(RECORD EXCERPTS Opens)

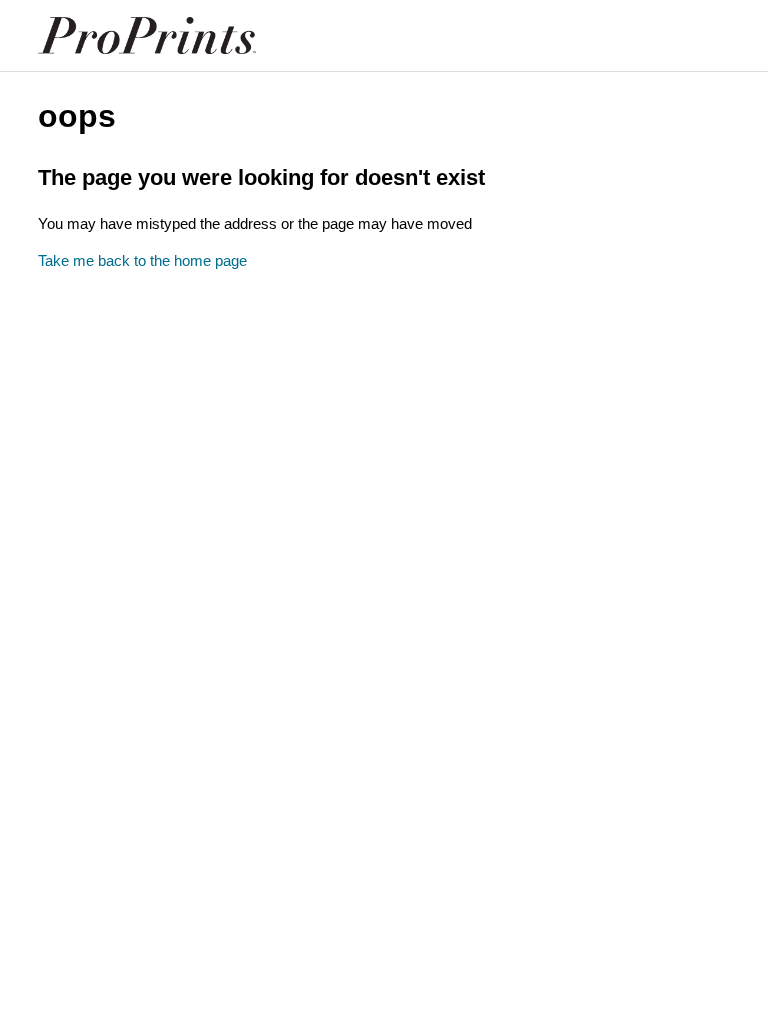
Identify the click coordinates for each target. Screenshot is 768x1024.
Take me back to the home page (142, 260)
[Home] (147, 35)
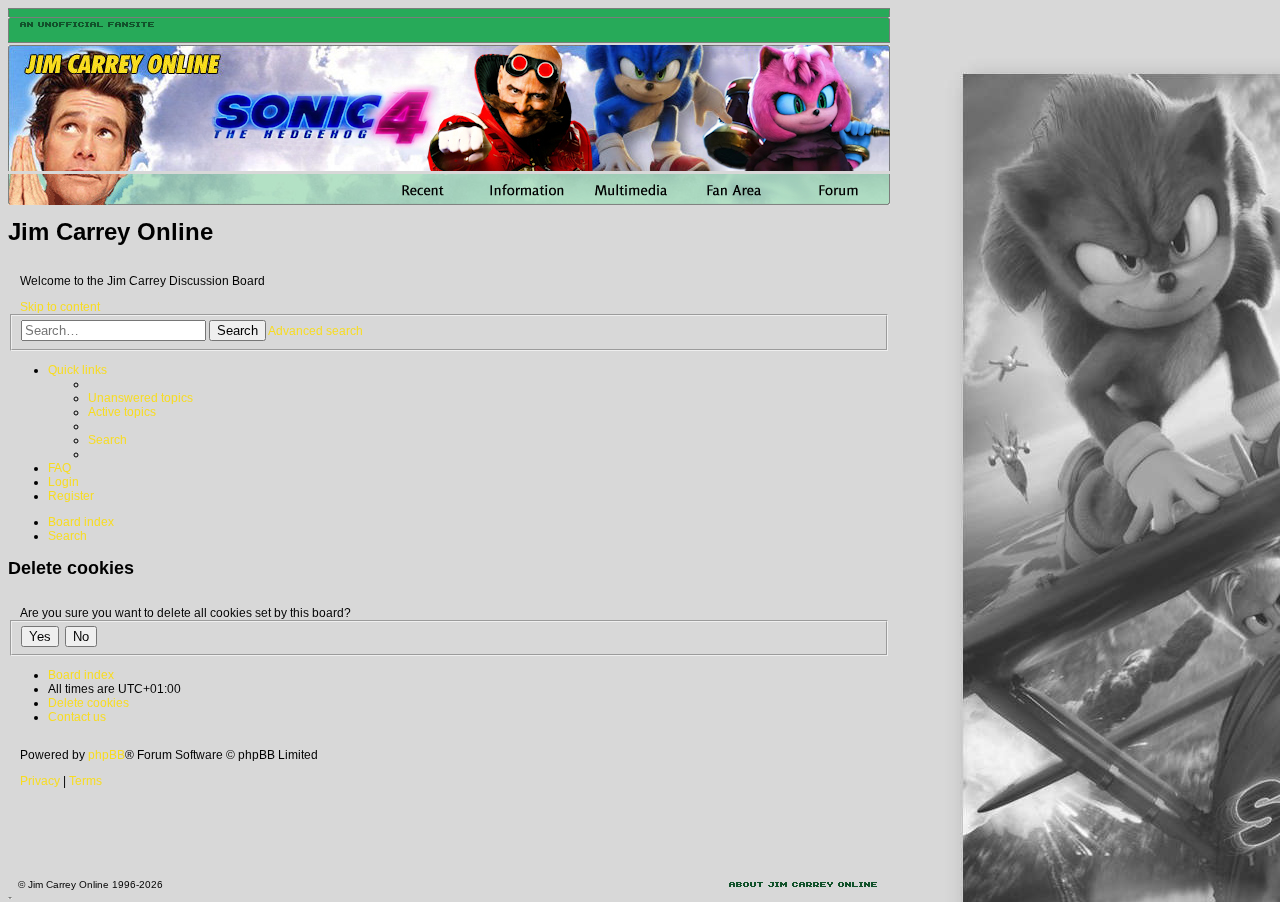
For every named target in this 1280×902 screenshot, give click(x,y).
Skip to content (60, 307)
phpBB (106, 755)
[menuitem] (140, 398)
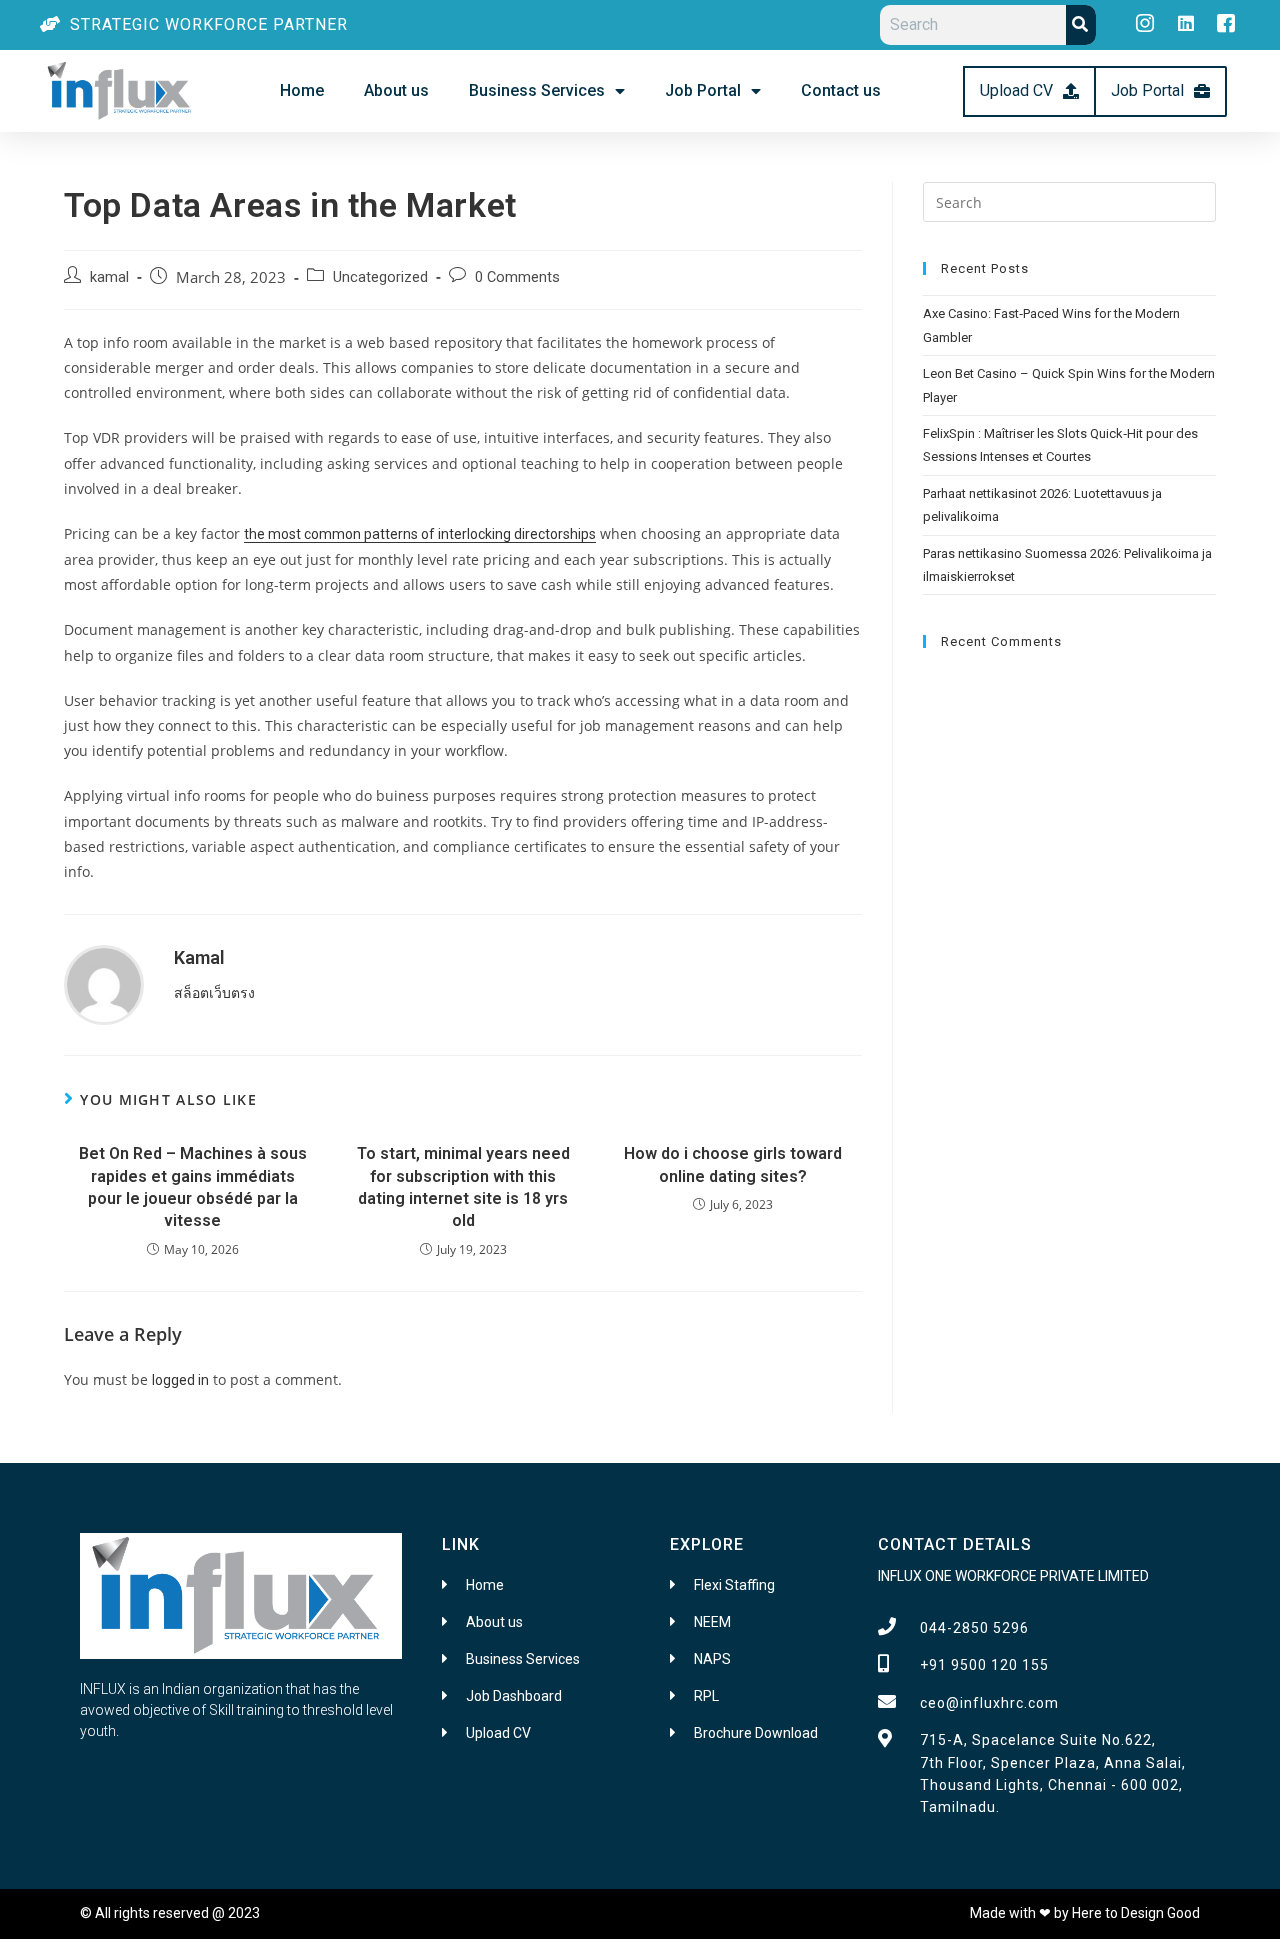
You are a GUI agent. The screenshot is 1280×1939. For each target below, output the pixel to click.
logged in (180, 1380)
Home (302, 90)
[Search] (1081, 25)
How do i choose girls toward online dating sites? (733, 1164)
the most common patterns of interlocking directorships (420, 534)
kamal (109, 277)
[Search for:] (1069, 201)
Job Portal (703, 90)
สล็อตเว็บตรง (214, 993)
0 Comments (517, 277)
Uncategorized (380, 277)
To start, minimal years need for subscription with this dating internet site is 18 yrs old (463, 1187)
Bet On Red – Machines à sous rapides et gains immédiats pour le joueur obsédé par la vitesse (193, 1187)
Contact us (841, 90)
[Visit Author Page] (104, 984)
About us (396, 90)
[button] (1029, 91)
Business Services (537, 90)
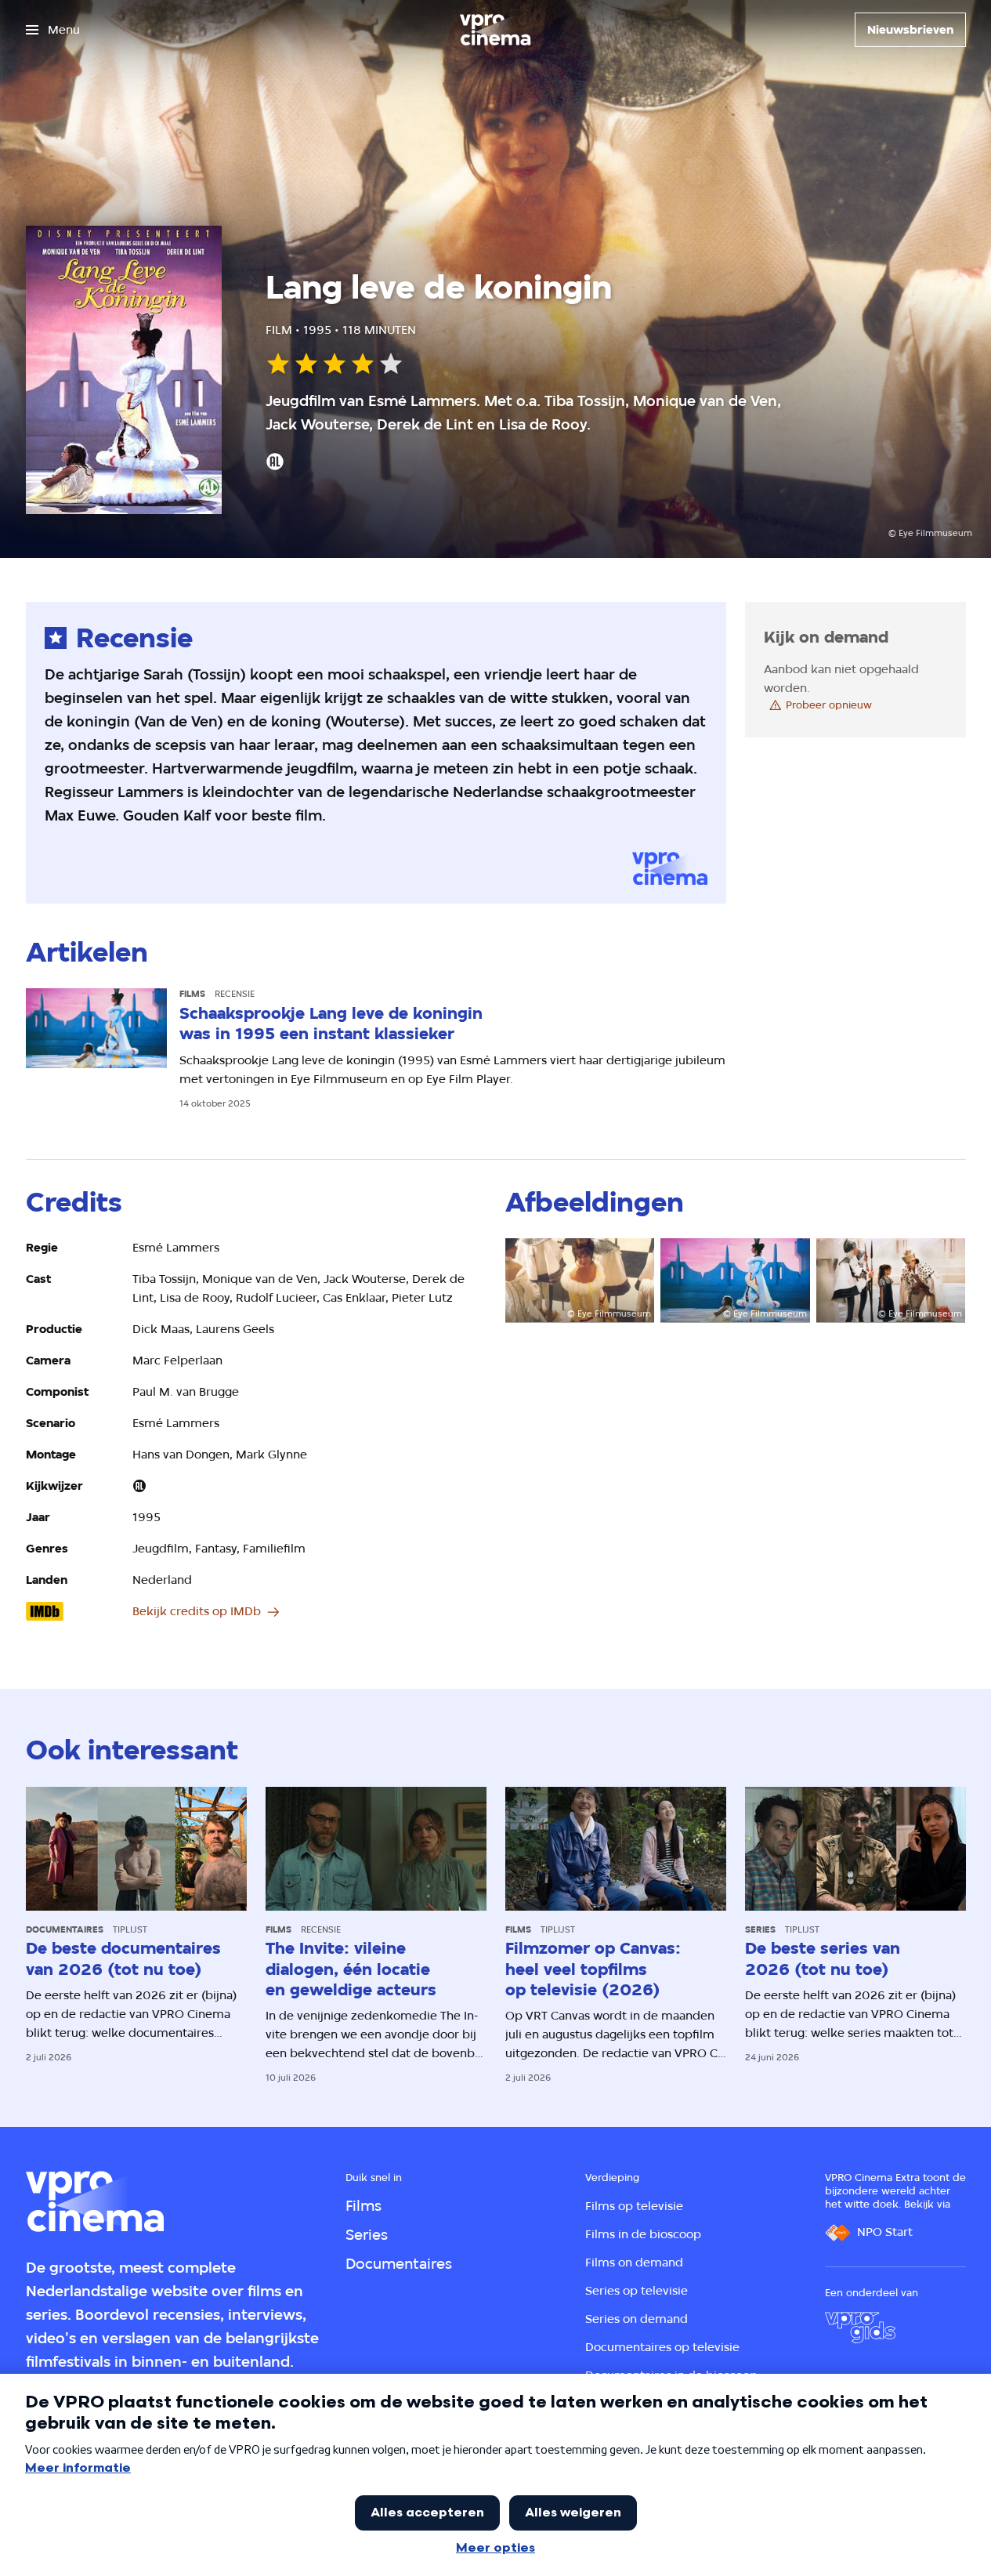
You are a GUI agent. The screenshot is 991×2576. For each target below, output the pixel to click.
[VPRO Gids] (860, 2327)
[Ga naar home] (495, 29)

(RECORD EXCERPTS Closes)

### YOUR OBJECTIVE
Word for word, restate the lines from the first line of the material through the line containing "Job Portal (703, 90)", with the pictures left out.

### EXERCISE RESPONSE
Identify the click coordinates for each target. Screenshot is 768x1024.
Take me back to the home page (142, 260)
[Home] (147, 35)
For every named target in this 1280×902 screenshot, give click(x,y).
Skip to content (60, 307)
phpBB (106, 755)
[menuitem] (140, 398)
You are a GUI agent. The screenshot is 1280×1939. For each target below, output the pixel to click.
logged in (180, 1380)
Home (302, 90)
[Search] (1081, 25)
How do i choose girls toward online dating sites? (733, 1164)
the most common patterns of interlocking directorships (420, 534)
kamal (109, 277)
[Search for:] (1069, 201)
Job Portal (703, 90)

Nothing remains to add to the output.